🤴🏻 🔦 👨‍👨‍👦‍👦 How I made a bus ticket refund rule matcher by calling via human API 👩🏽‍💻 🎂 👲🏼

We are automating buses here; recently, with our help, all tickets in Russia have become electronic . The market is only just somehow entering IT, and there is still a lot of stuff being done in the granary books.

I'll tell you about one simple episode of automation, which has already been completed decades ago in aviation and on the railway, but has just begun with us. So, the situation: there are about a hundred different information systems that send us data about bus routes. It is a collection of self-written automations from different carriers and competing commercial products. Each system has its own format for recording how the return of the bus ticket is done. Most often - a human-readable record in Russian, written for operators and cashiers, but about 20% of systems do not send return data at all.

Some of the rules overlap, and there can be several levels of nesting: “ All tickets are non-refundable, but in this direction we return there according to 259-FZ, back - under these conditions . "

We need to show the passenger the terms of ticket refund (refundable, non-refundable, 100% refund or not, when it is possible to refund), use these parameters to search, compare and, in fact, automate refunds.

Well, I needed to understand how to turn several thousand texts in Russian into ticket parameters, where to store it and how to manage it all.

What do the data sources' responses look like?

Here are some examples:

The first thing that comes to mind is NLP parsing. To teach a neural network engine NLP to parse all this, you need a set of rules that will form a corpus for training. To get a set of rules, you need to parse everything manually and reduce it to certain sets of rules in a single format.

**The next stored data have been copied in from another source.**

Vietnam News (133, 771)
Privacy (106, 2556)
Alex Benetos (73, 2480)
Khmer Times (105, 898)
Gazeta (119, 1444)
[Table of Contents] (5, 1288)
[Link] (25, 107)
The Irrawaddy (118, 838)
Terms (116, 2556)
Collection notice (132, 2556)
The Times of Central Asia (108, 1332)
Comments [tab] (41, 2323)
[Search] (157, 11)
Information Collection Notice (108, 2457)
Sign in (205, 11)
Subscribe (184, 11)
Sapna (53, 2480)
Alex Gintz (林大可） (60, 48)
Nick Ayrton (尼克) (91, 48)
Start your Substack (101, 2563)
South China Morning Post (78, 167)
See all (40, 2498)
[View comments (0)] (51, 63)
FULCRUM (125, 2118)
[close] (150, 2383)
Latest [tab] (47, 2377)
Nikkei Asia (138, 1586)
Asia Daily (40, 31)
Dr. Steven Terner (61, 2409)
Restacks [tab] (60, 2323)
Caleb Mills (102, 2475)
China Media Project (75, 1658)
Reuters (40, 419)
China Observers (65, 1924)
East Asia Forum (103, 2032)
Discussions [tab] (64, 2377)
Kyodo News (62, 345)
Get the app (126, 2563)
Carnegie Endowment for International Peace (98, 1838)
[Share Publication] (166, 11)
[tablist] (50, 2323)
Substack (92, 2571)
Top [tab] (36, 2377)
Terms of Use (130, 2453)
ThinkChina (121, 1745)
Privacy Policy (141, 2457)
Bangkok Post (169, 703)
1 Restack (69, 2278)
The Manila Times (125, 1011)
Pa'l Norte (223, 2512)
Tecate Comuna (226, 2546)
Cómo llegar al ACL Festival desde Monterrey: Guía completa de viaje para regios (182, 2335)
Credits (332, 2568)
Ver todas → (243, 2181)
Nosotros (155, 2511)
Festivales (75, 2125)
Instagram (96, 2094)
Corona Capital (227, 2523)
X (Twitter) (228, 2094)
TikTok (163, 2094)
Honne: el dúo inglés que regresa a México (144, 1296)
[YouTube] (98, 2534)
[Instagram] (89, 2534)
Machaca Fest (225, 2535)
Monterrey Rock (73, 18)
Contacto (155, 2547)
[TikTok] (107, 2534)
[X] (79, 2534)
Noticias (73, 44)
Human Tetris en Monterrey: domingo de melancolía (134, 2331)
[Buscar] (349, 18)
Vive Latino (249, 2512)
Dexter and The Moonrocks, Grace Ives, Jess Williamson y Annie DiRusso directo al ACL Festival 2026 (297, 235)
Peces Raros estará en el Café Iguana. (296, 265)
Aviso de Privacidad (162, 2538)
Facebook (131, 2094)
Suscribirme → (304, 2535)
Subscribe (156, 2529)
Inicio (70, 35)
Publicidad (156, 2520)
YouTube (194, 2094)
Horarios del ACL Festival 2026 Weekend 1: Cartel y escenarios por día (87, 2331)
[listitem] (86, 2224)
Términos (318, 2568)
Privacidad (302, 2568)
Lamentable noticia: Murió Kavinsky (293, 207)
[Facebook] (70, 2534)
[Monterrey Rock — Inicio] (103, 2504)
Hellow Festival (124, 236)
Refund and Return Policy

The solution turned out to be as simple as a log. Almost all return rules have not changed for years, and only a few new lines come in a month. We have a content department that collects data from various sources - for example, calls bus stations, collects stop data, and so on. Some of this is automated, some are not. What is being automated is covered by the script and tests and goes to prod. What is done manually can be simplified by the fact that already prepared data will come to the content, that is, we will call the human operator through some API containing a typical request form.

Parsing everything manually once and maintaining the changes manually turned out to be cheaper than screwing in and maintaining automation, and then monitoring its correctness. As a result, we used complex neural networks - directly the brain of the operators. And they showed very high performance.

Then we added a hashing rule according to MD5 after removing non-functional spaces and converting to one case - to understand that it has changed. If it has changed, automation sets a task for the content department, and the content department enters a new rule into our system.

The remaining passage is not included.